Law students now graduate with an average debt exceeding $80,000, data from legal associations around the country report.
The problem of TV
But the work of The Florida Bar may not be enough for some.
Mashburn said, "We are privileged in Florida to have one of the best bars in the country when it comes to attorney discipline and regulation. They are very client-protective."
However, she added, "That having been said, there is a great bulk of attorney misconduct that is either not detected or nothing is done about."
There are matters that The Bar does not police, such as fee disputes, Mashburn said, that might be better controlled if more non-lawyers were involved in an oversight process of the legal profession.
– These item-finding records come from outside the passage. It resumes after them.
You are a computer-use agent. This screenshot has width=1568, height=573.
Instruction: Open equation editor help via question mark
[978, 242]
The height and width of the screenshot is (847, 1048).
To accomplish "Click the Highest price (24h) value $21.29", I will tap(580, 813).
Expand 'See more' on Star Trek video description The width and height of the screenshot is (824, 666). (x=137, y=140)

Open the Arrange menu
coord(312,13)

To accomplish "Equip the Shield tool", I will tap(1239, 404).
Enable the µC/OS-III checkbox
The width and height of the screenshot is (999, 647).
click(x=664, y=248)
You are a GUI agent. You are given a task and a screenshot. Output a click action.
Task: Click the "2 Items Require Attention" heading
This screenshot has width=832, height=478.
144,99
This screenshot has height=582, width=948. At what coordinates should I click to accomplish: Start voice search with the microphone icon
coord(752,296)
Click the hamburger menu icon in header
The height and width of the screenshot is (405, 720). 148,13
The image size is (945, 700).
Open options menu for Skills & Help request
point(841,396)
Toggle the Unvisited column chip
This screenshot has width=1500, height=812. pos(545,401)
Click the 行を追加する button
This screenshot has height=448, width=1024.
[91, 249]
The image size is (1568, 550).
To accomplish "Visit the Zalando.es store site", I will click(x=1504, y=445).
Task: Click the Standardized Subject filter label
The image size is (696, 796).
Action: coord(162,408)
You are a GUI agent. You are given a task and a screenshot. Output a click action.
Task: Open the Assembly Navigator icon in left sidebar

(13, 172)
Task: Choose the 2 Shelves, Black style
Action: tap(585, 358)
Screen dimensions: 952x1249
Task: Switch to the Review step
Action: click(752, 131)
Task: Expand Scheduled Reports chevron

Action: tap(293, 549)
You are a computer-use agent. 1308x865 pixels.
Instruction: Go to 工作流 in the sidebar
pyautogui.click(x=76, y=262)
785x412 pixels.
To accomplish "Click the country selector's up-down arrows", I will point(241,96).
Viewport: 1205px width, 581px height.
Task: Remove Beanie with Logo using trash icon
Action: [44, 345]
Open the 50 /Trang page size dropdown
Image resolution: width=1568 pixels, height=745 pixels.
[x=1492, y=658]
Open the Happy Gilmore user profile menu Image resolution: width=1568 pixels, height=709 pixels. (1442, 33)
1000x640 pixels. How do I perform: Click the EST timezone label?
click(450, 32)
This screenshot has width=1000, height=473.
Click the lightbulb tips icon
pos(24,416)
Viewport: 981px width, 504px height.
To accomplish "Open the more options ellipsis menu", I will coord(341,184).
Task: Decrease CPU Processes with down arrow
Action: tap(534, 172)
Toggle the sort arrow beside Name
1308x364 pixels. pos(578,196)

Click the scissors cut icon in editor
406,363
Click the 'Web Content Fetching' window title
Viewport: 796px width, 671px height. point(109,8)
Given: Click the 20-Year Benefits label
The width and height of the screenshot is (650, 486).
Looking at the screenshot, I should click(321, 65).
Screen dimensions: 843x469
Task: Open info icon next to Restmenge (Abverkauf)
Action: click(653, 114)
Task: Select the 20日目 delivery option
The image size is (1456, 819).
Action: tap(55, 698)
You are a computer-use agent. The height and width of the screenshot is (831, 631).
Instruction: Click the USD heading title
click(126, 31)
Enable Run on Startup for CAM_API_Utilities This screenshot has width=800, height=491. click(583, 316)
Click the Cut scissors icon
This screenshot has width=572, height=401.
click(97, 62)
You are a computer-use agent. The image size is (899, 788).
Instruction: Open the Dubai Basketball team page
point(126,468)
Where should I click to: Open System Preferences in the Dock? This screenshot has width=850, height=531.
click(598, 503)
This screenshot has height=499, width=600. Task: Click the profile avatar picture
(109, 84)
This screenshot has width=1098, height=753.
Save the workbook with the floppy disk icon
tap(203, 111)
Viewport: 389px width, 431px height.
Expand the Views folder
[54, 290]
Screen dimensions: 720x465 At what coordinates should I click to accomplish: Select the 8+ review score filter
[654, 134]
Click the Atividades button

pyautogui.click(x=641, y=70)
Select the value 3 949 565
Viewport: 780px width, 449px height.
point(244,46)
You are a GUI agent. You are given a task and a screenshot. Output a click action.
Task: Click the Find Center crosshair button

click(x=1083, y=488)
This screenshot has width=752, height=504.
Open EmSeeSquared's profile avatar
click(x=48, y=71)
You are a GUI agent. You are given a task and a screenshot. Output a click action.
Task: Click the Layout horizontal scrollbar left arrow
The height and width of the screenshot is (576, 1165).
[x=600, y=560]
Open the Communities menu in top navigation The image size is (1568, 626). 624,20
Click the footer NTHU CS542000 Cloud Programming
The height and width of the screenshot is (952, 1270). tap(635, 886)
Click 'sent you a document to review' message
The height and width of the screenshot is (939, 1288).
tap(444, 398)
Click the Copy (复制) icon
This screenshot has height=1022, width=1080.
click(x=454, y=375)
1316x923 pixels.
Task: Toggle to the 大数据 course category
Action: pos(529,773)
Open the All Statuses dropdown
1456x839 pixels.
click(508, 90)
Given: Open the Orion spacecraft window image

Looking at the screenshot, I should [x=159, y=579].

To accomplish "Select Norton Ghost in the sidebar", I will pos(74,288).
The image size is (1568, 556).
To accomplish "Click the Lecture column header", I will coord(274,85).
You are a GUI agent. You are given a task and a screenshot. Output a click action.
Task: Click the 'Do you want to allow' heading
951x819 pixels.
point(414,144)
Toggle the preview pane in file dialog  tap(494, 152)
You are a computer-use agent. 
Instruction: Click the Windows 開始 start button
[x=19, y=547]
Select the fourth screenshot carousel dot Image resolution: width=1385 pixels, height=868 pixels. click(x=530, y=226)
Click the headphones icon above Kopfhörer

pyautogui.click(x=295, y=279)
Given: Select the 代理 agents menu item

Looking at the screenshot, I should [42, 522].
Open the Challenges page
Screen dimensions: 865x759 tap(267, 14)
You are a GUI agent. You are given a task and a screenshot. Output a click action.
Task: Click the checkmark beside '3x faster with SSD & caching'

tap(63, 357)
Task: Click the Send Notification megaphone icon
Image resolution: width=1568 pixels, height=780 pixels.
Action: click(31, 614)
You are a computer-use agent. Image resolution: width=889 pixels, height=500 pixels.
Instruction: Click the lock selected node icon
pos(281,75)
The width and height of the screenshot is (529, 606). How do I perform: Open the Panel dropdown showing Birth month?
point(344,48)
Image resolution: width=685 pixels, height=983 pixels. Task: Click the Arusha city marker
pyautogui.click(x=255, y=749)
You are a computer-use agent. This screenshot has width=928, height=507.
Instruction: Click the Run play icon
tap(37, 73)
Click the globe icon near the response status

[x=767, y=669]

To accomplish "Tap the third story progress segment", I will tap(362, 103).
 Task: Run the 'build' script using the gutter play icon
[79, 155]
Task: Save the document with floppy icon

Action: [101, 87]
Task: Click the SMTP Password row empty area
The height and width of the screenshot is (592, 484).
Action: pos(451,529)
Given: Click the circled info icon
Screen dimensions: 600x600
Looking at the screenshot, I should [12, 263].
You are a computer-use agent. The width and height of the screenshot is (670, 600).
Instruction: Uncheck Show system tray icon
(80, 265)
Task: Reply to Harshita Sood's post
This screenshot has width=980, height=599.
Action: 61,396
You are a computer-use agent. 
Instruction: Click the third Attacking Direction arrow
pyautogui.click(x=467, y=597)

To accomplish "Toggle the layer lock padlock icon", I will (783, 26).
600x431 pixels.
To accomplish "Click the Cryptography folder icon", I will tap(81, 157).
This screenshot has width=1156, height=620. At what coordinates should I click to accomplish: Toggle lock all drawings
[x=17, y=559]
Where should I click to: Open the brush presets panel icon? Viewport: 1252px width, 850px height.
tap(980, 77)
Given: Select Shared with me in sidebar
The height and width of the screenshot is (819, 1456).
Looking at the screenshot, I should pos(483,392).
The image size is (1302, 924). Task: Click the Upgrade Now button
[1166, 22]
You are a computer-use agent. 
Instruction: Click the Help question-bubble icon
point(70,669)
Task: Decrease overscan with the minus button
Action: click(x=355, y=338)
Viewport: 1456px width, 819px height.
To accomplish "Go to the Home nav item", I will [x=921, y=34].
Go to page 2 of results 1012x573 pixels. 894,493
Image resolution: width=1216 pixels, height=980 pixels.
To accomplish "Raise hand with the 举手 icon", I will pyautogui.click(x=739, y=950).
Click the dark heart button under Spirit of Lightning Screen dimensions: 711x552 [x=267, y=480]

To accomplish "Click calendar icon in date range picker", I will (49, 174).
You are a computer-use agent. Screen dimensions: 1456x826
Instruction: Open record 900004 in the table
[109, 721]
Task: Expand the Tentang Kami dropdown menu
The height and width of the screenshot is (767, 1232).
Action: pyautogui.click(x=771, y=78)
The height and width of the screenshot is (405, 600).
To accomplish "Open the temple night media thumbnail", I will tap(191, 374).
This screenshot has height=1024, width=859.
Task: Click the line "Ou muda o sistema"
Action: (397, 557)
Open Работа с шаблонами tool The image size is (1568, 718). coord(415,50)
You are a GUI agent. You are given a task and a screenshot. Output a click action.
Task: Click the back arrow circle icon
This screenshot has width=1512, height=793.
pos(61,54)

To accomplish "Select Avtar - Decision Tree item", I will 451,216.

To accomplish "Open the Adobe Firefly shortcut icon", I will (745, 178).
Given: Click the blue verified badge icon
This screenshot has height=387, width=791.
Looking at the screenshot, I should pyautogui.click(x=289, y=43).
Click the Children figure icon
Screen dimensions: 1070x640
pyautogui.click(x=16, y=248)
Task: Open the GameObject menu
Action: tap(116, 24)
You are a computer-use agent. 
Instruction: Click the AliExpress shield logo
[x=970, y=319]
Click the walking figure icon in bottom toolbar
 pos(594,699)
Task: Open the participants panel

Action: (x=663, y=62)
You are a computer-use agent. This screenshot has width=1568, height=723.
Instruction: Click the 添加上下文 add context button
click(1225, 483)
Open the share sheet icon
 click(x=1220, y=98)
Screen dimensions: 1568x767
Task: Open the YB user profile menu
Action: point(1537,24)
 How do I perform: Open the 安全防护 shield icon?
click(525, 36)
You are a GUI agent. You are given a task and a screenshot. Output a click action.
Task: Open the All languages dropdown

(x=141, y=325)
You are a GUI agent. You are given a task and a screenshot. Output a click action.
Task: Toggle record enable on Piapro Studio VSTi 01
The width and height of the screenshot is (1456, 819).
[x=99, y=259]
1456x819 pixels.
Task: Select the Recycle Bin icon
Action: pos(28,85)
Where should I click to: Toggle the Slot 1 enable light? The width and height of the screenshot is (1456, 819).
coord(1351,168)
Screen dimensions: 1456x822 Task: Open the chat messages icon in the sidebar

Mashburn said she understands both the public's concerns about lawyers and their reluctance to accept the profession's vows that they are doing a good job.
"We are put in a lot of positions of temptation and access to power," Mashburn said of lawyers. When lawyers do fall, they fall far.
"That's why the public really winces when the lawyers act so sanctimonious."
Some TV programs about lawyers may be favorites with viewers but are part of the problem, real-life lawyers said.
"One is the Sunday night program `The Practice' where you have some criminal defense attorneys portrayed in an absolutely improper manner," Aronovitz said. "Any lawyer will tell you what those actors do on a Sunday night is absolutely impermissible in any courtroom in Florida."
Rush called "The Practice" and similar programs unrealistic.
"I don't watch them because I just go nuts looking at them," he said. "It's just critical to understand that lawyers are not allowed to cheat, are not allowed to lie, are not allowed to steal. If you lie in court knowingly, you're going to be suspended, at the very least. You're facing disbarment."